2011年7月26日火曜日

肺がん新特効薬が57%に効果

ALK阻害剤クリゾチニブは「第2のイレッサ」と有望視 癌研有明・西尾氏

非小細胞肺がん(NSCLC)の特定の患者で劇的な効果をもたらす薬剤として高い期待が寄せられているALK阻害剤クリゾチニブ(ファイザー、国内 申請中)。国内で来年に上市が見込まれているが、7月21日から3日間にわたって横浜で開催された日本臨床腫瘍学会学術集会で、癌研有明病院呼吸器内科副 部長の西尾誠人氏が同剤に対する期待と課題について解説した。その中で、今後のNSCLCの個別化治療は、EGFR遺伝子変異のある患者にEGFRチロシ ンキナーゼ阻害剤(イレッサ、タルセバ)、ALK融合遺伝子陽性の患者にALK阻害剤(クリゾチニブ)を投与するという形に治療アルゴリズム自体が変わる との見方を示した。

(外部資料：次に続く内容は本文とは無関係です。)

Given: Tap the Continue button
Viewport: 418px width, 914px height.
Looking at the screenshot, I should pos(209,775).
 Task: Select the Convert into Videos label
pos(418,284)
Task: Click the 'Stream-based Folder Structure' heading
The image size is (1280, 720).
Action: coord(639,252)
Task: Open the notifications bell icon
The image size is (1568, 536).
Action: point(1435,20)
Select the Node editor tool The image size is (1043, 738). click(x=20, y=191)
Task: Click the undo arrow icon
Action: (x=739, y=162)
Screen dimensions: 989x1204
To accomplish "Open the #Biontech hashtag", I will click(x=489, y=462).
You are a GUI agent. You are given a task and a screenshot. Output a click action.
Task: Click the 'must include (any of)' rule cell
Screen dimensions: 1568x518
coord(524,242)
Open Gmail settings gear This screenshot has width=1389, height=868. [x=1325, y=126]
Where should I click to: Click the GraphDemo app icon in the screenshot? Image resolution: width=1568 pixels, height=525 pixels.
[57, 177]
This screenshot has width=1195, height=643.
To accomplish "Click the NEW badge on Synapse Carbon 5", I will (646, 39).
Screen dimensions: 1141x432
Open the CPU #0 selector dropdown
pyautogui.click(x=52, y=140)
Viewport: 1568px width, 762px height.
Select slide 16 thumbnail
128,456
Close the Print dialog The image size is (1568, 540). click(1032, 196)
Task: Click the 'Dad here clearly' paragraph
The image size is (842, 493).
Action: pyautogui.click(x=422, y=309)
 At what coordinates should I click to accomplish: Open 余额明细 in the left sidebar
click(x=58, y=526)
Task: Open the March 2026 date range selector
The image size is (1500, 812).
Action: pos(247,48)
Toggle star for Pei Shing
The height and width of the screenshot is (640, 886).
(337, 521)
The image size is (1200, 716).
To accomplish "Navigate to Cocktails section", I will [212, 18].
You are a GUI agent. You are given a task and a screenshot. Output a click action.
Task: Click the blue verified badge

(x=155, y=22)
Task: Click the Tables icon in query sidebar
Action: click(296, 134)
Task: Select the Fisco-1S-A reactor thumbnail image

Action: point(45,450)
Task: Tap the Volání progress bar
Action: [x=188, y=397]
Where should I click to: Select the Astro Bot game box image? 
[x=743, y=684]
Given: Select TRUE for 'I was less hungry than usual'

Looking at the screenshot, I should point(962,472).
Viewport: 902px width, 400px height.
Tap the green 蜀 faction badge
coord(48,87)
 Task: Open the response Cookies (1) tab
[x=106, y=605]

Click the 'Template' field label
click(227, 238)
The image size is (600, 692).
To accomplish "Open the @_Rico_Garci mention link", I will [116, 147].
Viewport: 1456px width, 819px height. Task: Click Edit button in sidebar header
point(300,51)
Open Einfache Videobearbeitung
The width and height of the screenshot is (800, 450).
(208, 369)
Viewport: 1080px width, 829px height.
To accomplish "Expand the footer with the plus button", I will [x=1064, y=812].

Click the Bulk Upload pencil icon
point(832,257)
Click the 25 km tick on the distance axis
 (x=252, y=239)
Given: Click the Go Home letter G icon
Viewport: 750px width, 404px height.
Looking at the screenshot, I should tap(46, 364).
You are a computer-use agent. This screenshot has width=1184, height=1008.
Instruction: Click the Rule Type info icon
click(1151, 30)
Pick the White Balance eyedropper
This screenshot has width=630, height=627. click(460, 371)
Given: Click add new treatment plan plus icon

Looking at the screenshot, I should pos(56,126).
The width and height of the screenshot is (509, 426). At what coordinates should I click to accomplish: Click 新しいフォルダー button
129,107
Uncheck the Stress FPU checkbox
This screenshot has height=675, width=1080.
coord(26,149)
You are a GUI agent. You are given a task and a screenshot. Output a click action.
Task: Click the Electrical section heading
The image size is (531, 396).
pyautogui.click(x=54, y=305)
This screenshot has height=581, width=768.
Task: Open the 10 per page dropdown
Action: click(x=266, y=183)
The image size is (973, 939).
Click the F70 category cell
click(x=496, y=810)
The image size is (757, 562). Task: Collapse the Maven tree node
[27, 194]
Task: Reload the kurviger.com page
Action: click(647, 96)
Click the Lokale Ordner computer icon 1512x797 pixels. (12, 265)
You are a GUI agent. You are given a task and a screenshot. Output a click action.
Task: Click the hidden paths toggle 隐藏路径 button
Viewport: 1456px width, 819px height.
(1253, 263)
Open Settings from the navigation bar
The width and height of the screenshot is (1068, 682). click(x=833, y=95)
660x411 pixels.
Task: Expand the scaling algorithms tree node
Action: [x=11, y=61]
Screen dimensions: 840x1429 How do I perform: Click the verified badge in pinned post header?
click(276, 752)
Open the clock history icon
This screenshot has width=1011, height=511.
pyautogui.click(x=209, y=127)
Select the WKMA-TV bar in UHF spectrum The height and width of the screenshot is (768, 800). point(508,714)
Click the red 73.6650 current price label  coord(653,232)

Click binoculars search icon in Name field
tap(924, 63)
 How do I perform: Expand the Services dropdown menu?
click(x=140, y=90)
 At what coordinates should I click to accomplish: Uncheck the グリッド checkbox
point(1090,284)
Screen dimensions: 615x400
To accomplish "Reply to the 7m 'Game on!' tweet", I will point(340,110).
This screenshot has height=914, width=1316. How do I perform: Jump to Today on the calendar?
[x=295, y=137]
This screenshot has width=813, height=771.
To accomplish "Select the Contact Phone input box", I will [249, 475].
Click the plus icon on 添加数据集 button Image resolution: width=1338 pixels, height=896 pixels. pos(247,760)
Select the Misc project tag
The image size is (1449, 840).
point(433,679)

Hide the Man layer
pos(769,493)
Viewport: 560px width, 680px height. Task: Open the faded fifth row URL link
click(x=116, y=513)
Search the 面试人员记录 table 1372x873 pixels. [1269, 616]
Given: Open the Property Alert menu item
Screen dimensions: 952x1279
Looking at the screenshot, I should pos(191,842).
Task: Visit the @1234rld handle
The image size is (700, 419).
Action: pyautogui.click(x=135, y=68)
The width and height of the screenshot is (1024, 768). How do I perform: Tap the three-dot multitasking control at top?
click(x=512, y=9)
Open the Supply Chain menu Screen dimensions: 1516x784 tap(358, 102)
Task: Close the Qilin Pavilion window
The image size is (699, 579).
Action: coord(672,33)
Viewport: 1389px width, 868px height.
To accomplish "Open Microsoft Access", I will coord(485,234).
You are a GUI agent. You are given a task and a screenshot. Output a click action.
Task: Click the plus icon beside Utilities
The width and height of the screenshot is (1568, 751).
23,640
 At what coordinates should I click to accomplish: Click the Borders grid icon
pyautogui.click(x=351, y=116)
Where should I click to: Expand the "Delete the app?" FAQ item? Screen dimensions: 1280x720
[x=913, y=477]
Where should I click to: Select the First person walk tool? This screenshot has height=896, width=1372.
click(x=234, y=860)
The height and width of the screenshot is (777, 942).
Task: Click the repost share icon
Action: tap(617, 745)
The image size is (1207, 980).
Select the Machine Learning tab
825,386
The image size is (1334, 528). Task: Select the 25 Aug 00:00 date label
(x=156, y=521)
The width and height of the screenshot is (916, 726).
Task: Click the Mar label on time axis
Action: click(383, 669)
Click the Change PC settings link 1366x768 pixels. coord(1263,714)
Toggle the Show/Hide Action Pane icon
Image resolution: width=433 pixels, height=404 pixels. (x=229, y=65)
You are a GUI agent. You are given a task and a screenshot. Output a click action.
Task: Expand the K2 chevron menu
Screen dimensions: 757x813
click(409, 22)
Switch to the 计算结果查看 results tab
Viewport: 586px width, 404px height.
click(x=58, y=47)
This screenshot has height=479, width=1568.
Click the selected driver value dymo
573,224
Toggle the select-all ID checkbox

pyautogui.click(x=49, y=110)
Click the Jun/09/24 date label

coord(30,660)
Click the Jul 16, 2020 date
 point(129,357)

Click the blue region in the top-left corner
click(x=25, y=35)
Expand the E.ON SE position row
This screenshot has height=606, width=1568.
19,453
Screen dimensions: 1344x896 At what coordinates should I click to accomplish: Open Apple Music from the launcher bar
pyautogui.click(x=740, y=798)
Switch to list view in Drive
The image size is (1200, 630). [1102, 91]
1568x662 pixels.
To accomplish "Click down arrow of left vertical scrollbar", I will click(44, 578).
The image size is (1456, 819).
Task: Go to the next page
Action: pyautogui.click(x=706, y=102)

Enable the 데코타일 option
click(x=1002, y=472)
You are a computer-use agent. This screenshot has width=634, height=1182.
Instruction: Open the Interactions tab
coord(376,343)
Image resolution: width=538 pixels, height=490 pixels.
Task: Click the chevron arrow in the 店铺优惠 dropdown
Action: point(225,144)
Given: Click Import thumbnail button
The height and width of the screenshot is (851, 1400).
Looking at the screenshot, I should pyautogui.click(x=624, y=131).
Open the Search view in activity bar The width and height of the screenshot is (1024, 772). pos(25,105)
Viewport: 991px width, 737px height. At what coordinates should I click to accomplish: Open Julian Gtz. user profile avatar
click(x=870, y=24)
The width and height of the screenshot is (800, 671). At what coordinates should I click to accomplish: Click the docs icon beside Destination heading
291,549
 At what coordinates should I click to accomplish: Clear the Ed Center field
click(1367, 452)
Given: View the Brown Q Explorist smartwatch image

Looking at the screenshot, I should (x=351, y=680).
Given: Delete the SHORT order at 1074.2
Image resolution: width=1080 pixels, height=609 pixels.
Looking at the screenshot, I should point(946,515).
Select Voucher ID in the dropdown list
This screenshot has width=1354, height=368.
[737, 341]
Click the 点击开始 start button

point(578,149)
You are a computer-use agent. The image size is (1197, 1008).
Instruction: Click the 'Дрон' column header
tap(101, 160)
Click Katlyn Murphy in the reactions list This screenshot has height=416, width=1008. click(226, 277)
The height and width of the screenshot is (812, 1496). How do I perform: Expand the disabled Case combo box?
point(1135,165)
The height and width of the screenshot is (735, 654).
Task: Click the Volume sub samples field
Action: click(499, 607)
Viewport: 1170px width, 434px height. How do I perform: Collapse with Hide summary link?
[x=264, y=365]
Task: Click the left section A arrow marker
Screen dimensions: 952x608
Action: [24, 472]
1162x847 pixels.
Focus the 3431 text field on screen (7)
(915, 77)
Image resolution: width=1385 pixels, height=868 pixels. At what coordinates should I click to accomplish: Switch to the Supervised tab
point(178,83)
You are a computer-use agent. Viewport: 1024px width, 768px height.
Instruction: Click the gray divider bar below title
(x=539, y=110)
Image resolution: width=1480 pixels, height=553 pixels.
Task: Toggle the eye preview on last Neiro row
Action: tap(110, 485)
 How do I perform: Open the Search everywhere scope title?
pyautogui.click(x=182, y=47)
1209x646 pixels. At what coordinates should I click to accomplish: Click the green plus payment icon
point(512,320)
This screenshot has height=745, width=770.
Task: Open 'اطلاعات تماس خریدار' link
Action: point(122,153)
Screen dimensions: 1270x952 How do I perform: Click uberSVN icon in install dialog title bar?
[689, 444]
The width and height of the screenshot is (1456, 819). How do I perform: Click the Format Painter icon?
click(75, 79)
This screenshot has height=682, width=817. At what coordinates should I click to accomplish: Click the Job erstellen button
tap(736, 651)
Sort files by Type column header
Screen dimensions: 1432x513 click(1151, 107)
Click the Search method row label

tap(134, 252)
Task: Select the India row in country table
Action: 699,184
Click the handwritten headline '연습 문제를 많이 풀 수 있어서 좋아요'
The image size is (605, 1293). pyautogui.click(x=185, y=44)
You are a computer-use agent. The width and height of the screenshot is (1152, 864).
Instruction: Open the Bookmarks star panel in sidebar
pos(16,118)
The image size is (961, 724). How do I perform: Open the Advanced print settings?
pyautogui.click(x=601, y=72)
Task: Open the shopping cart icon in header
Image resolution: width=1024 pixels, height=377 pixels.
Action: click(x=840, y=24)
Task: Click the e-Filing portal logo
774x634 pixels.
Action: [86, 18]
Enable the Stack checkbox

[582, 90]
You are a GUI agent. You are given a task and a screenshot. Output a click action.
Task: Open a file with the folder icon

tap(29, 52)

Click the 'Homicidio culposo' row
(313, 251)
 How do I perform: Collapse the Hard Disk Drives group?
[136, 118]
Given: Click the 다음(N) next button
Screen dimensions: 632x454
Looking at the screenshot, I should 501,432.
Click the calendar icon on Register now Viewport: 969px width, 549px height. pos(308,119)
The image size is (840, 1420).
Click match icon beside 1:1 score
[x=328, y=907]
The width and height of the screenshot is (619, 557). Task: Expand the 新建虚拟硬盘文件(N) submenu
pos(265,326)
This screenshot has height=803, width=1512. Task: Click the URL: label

ALK陽性進行NSCLC患者82人に対するフェーズ1試験の途中報告(昨年10月のニューイングランド・ジャーナル・オブ・メディシン誌に掲載) では、奏功率が57%(完全奏功1例、部分奏功46例)、8週間時点での病勢コントロール率(完全奏功(n=1)+部分奏功(n=46)+病状安定 (n=24))が87%と画期的な効果が示されている。
西尾氏によると「イレッサで経験するようなスーパーレスポンダーがいるのと同じ感覚の薬剤で、我々の臨床的な感覚としても『第2のイレッサ』という印象を持っている薬剤」とコメントした。
また、今年のASCO(米国臨床腫瘍学会)で発表されたフェーズ1の継続試験の結果(投与患者は119人)によると、奏功率は61%、病勢コントロール率 は79%で、ほとんどの患者で腫瘍縮小がみられたという。また、欧州で実施されたフェーズ2試験では、同剤が投与された133人の奏功率は50.4%、病勢コントロール率は85%、無増悪生存期間(PFS)は10カ月、全生存期間は2年生存率が54%であり、西尾氏は「多分、クリゾチニブに前生存期間の中央値は2年くらいになると予想されている」と期待を示した。
一方、ALK阻害剤の投与対象となる患者数は、およそ肺がん患者のうち3~5%とされている。西尾氏によると「ALK融合遺伝子陽性患者は、女性、 腺がん、EGFR遺伝子変異なし、喫煙が少ない、若年者といった人で高くて10%前後。これらの臨床背景で患者選択をするのがひとつの方法」としながら も、必ずしもこれにあてはまらない患者もいるとして、他の方法も考える必要があるとの見方を示した。
また、発表されたフェーズ1試験はALK融合遺伝子の検査法として、FISH法で陽性だった患者のみを対象としたが、その以外の検査法でクリゾチニ ブの投与患者を選択したときに、どの程度の効果があるのか不明だとして、「効率的にALK融合遺伝子陽性肺がんをみつけるための検査法を確立する必要がある」と指摘。加えて、EGFRチロシンキナーゼ阻害剤と同様に、クリゾチニブに耐性を示す患者が出てきているとため、それに対応するための薬剤開発も課題 になるとした。
肺がんにおけるALK融合遺伝子の存在は、日本人研究者の自治医科大学の間野博行教授らによって07年に初めて報告された。クリゾチニブはALKを 阻害することにより、腫瘍細胞の成長と生存に必要と考えられる数々の細胞内シグナル伝達を遮断する薬剤。国内では複数のALK阻害剤の開発が進行中とされ るが、クリゾチニブはその中でも最初に上市が期待されている薬剤。